## start

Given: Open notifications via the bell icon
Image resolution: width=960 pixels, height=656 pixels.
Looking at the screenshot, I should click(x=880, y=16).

## end
## start

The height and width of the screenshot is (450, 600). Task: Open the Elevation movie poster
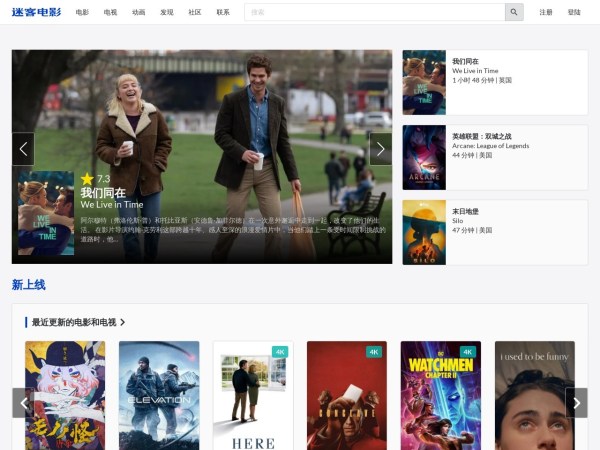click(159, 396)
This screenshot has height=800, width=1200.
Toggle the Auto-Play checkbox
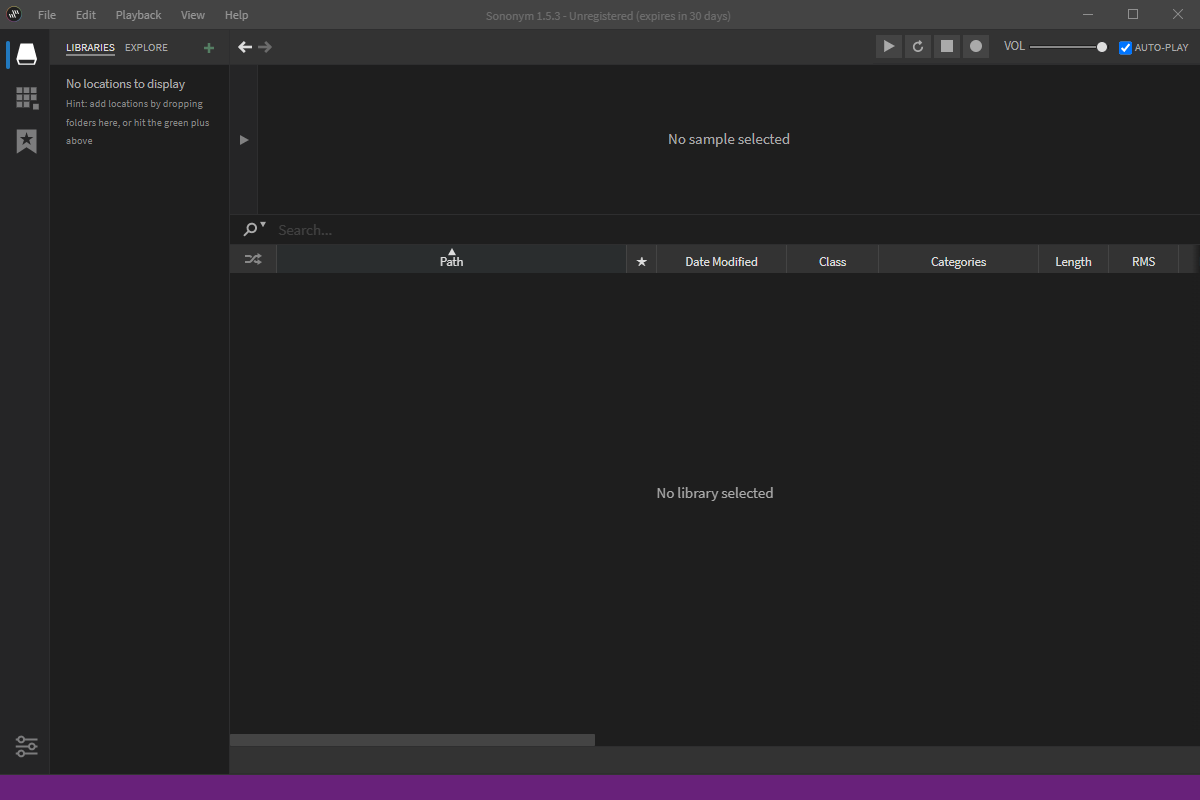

## end

Edit the rows from the line that contains "The height and" through the line that contains "Toggle the Auto-Play checkbox", changing "screenshot" to "image" and keeping everything else unchanged. Give only those lines, without the pictures.

■ **The answer**
The height and width of the image is (450, 600). Task: Open the Elevation movie poster
click(159, 396)
This image has height=800, width=1200.
Toggle the Auto-Play checkbox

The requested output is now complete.